> Work request:
Out of the lines below, please list those that hold the string "screenshot".

> Working data:
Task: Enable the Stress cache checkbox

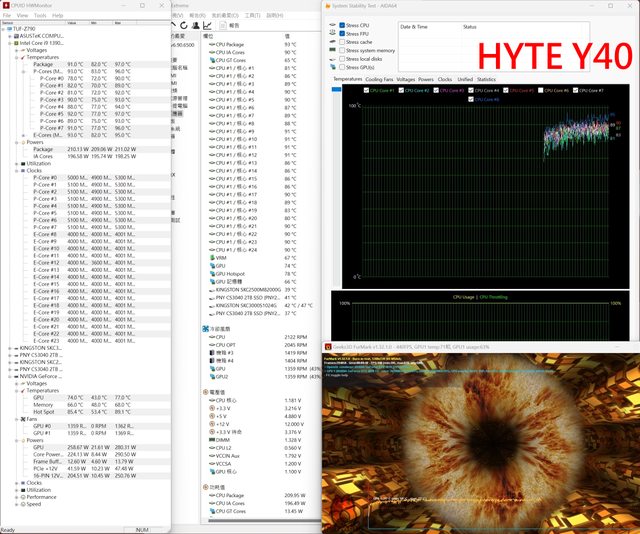Action: tap(341, 42)
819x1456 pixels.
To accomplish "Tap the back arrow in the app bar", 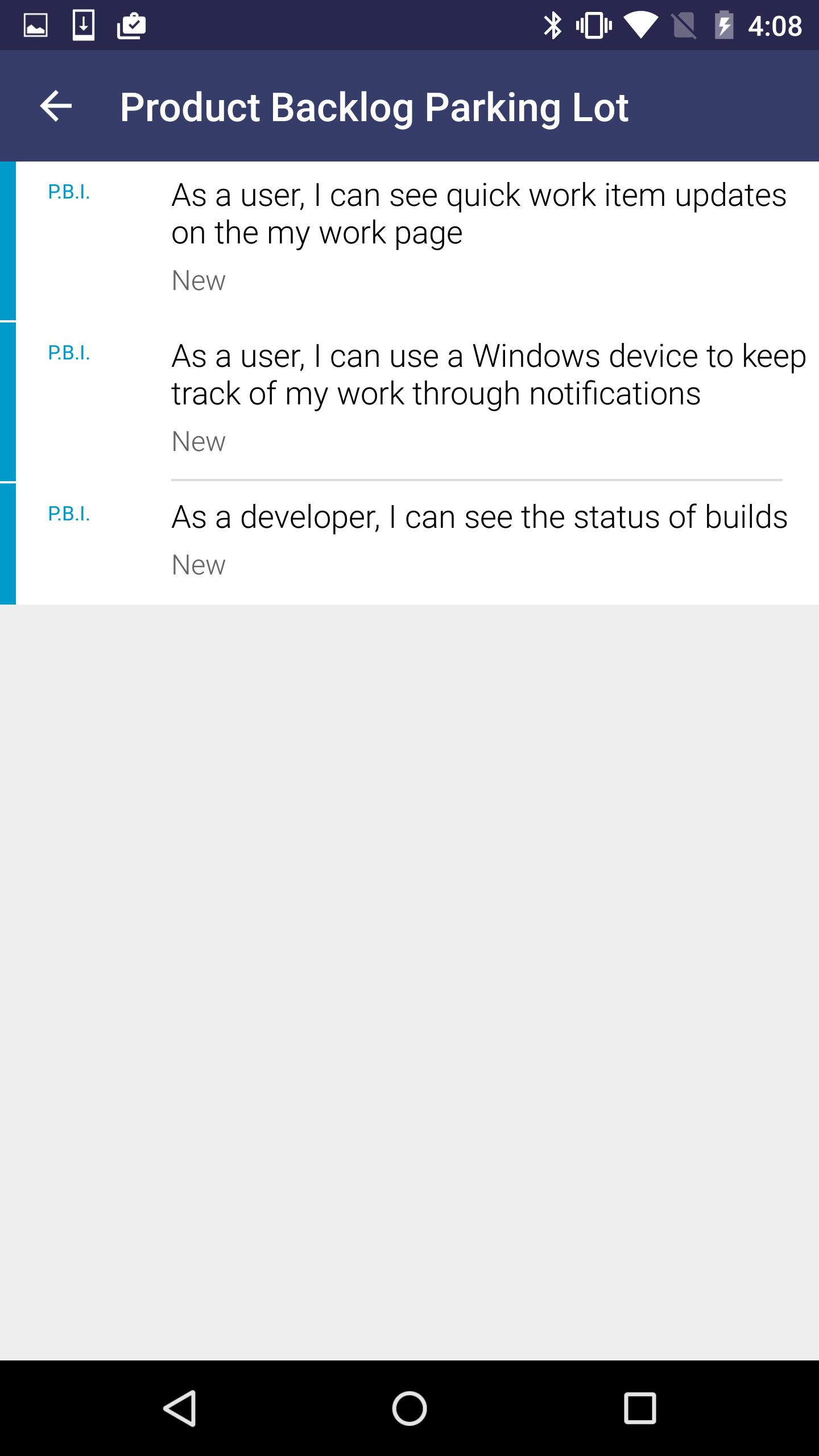I will pyautogui.click(x=56, y=106).
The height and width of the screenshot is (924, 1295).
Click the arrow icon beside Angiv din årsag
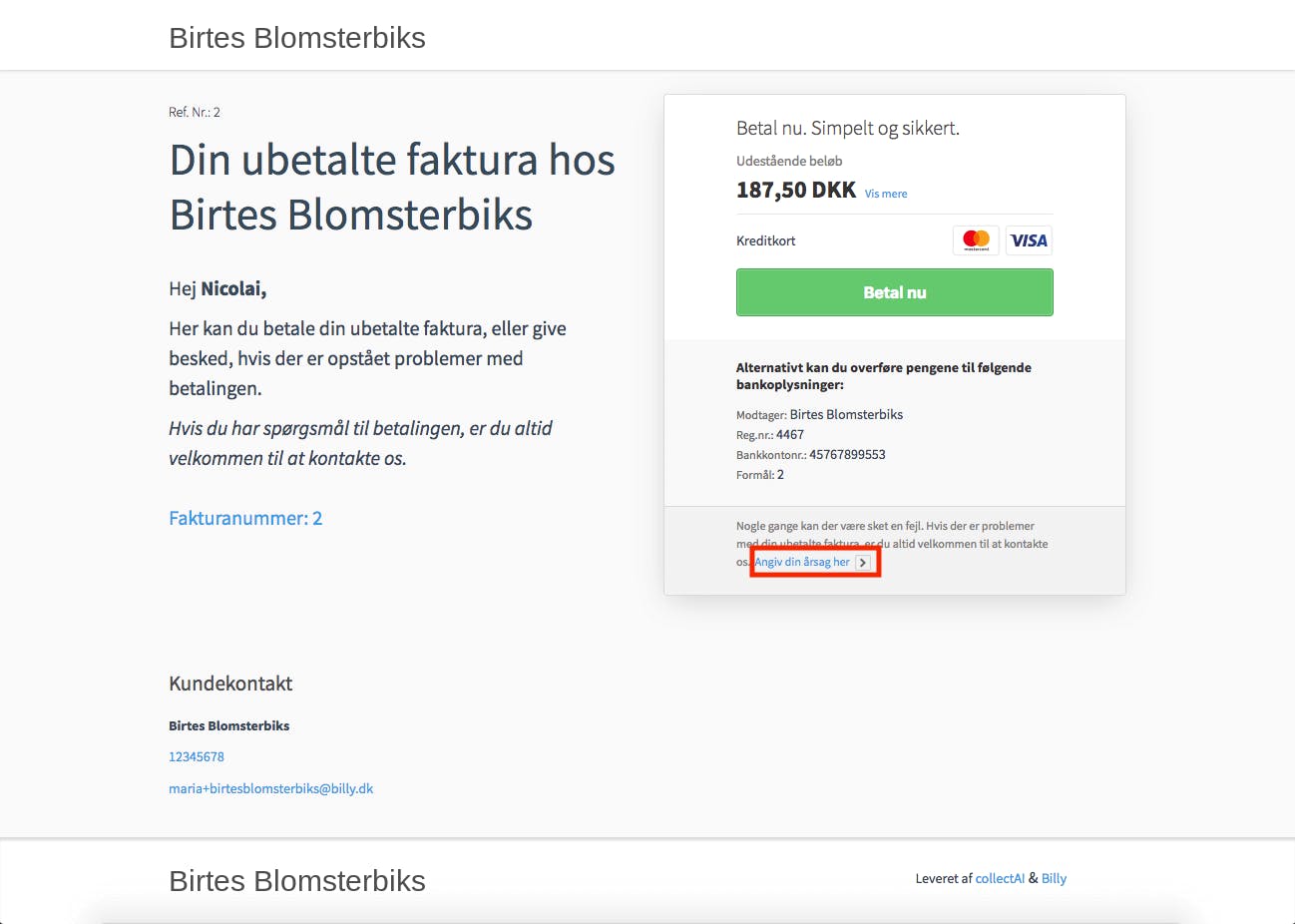863,563
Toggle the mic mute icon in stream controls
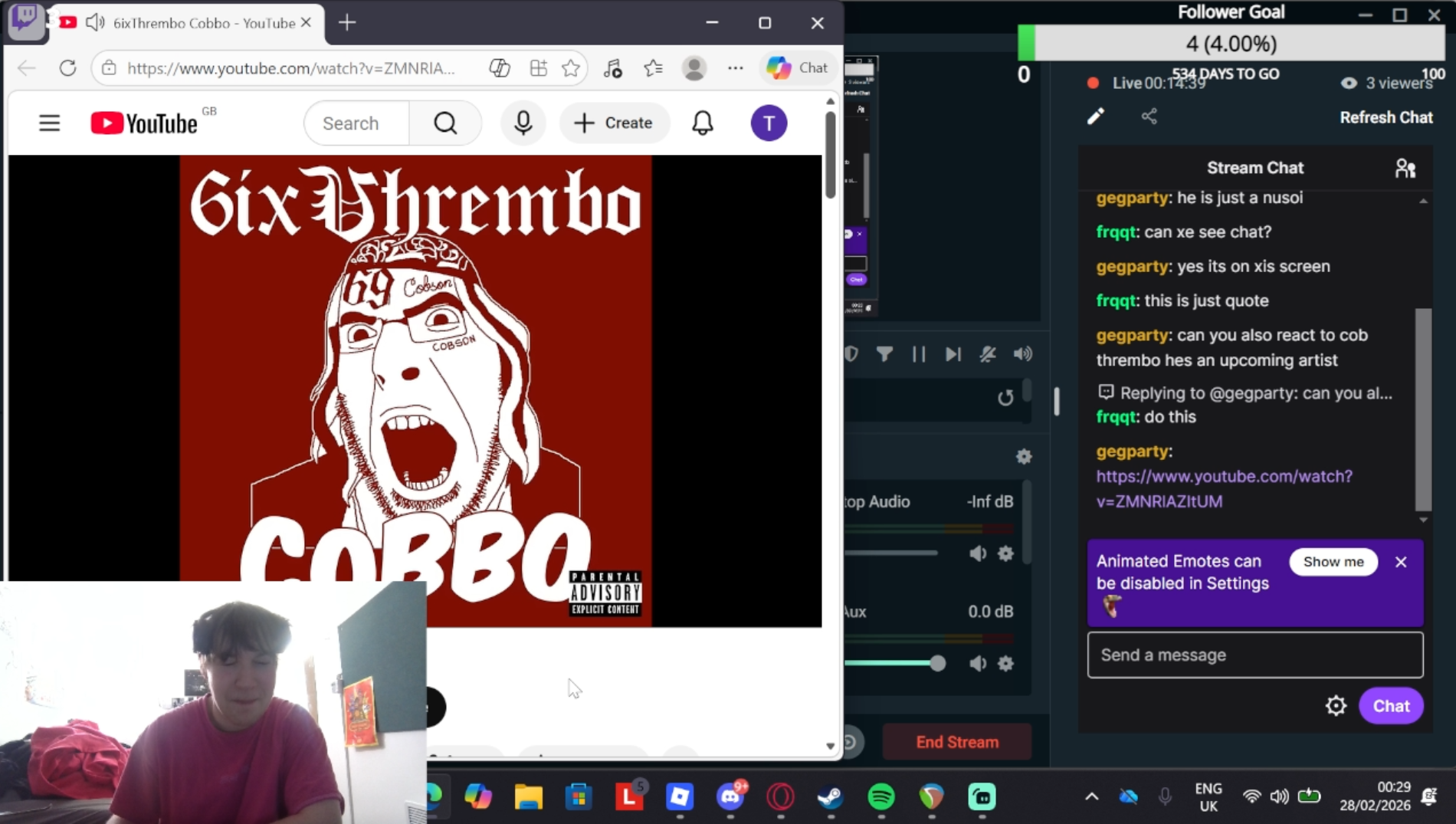 988,354
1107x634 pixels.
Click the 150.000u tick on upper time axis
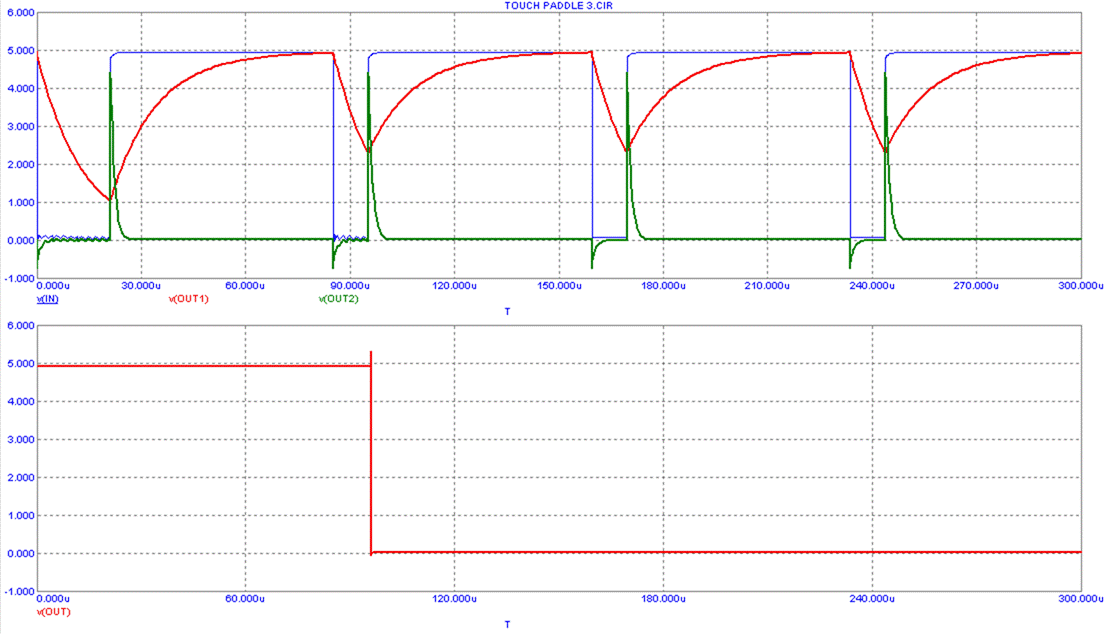[558, 286]
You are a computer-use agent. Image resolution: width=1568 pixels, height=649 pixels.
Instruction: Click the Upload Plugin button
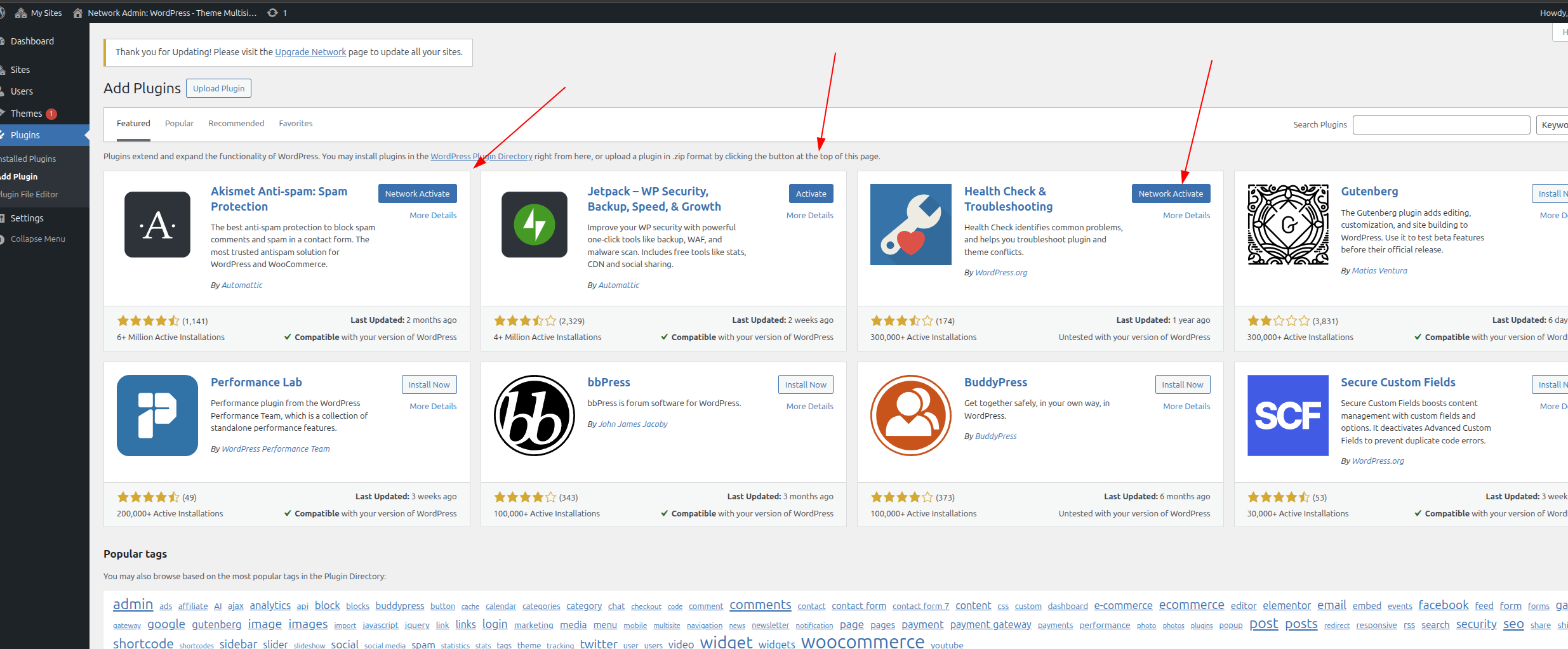pyautogui.click(x=218, y=89)
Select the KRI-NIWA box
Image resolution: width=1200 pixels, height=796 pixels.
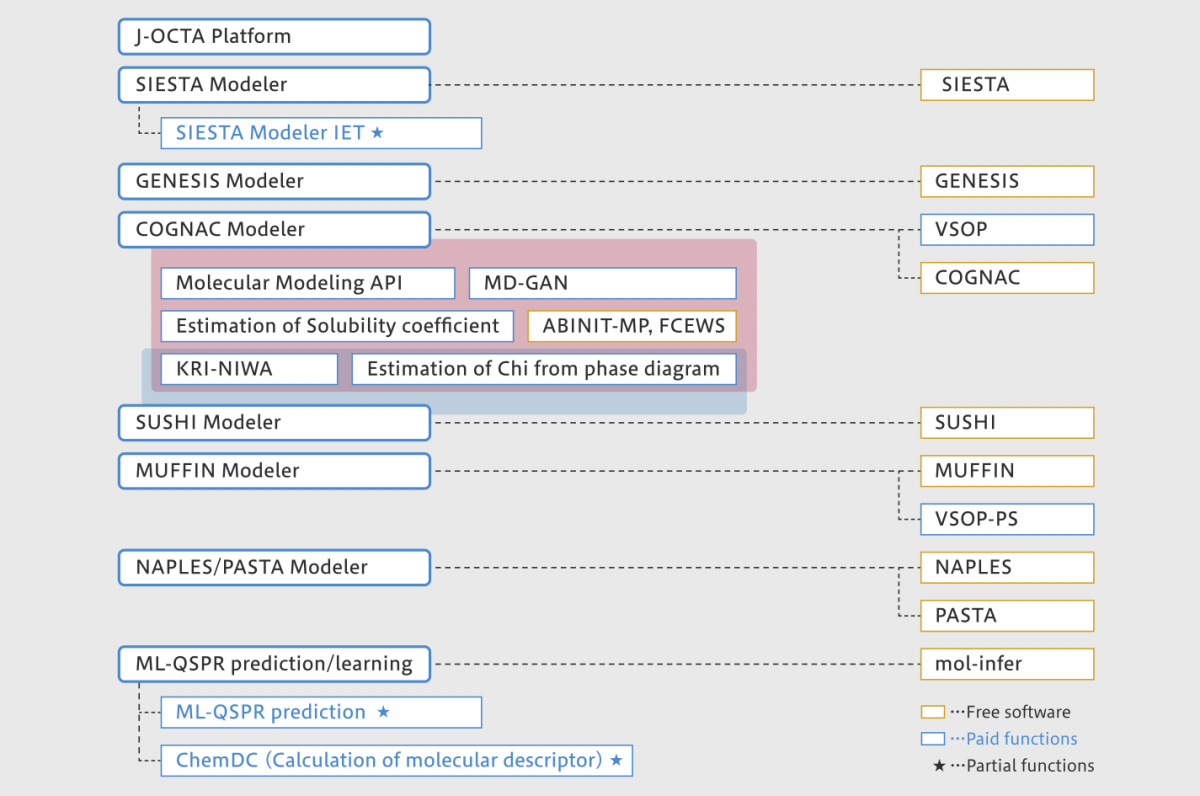click(249, 369)

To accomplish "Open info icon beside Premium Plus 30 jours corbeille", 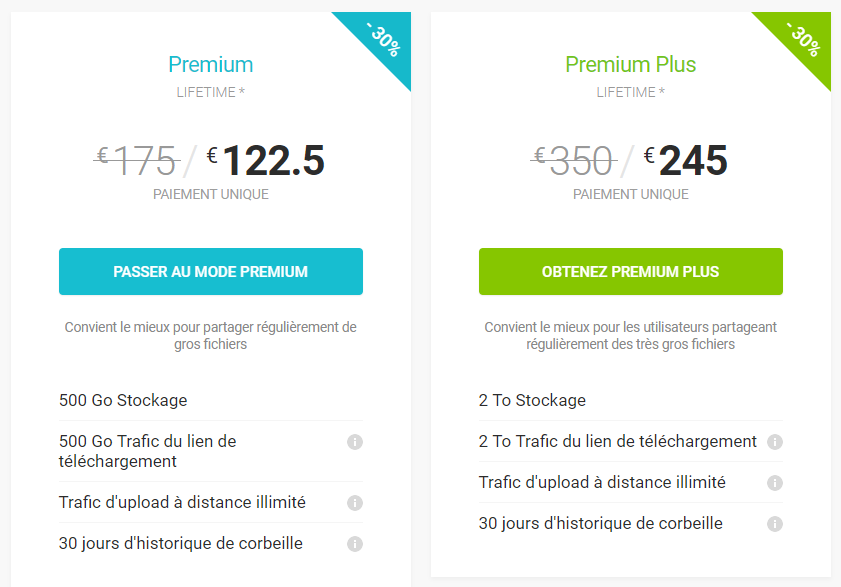I will [774, 524].
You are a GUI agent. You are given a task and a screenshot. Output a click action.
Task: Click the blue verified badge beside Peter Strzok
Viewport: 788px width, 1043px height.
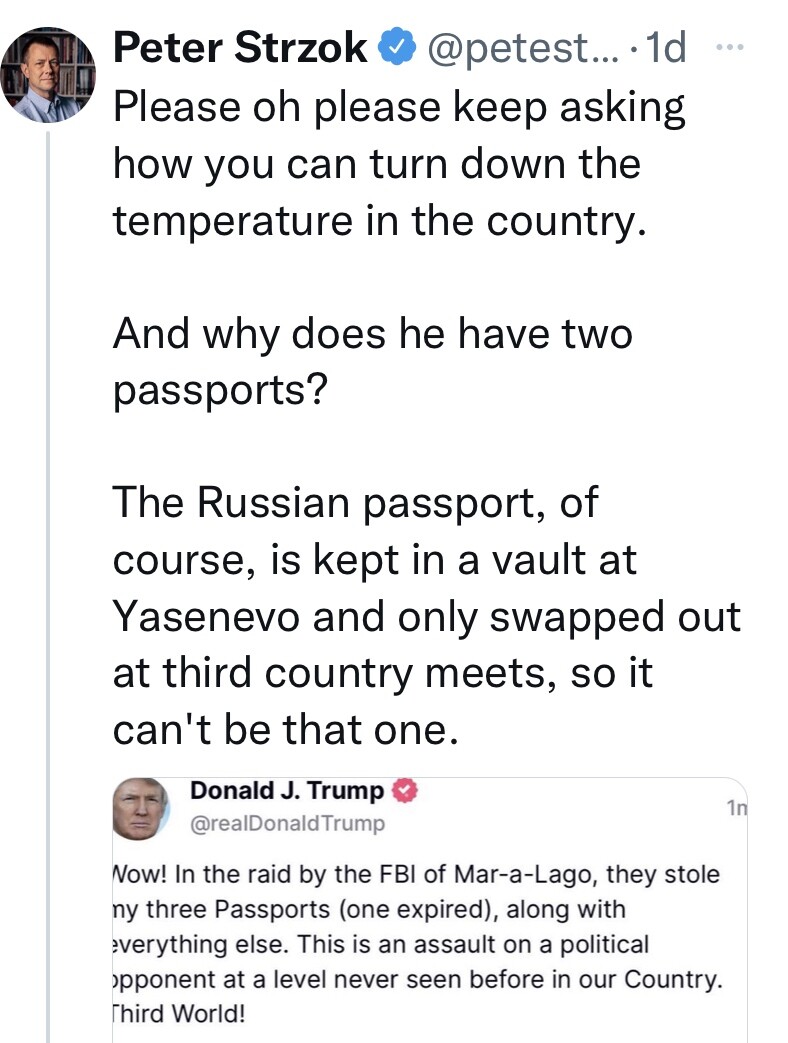coord(396,47)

> Response area:
The height and width of the screenshot is (924, 1295).
You are a GUI agent. You are given a task and a screenshot. Output a click action.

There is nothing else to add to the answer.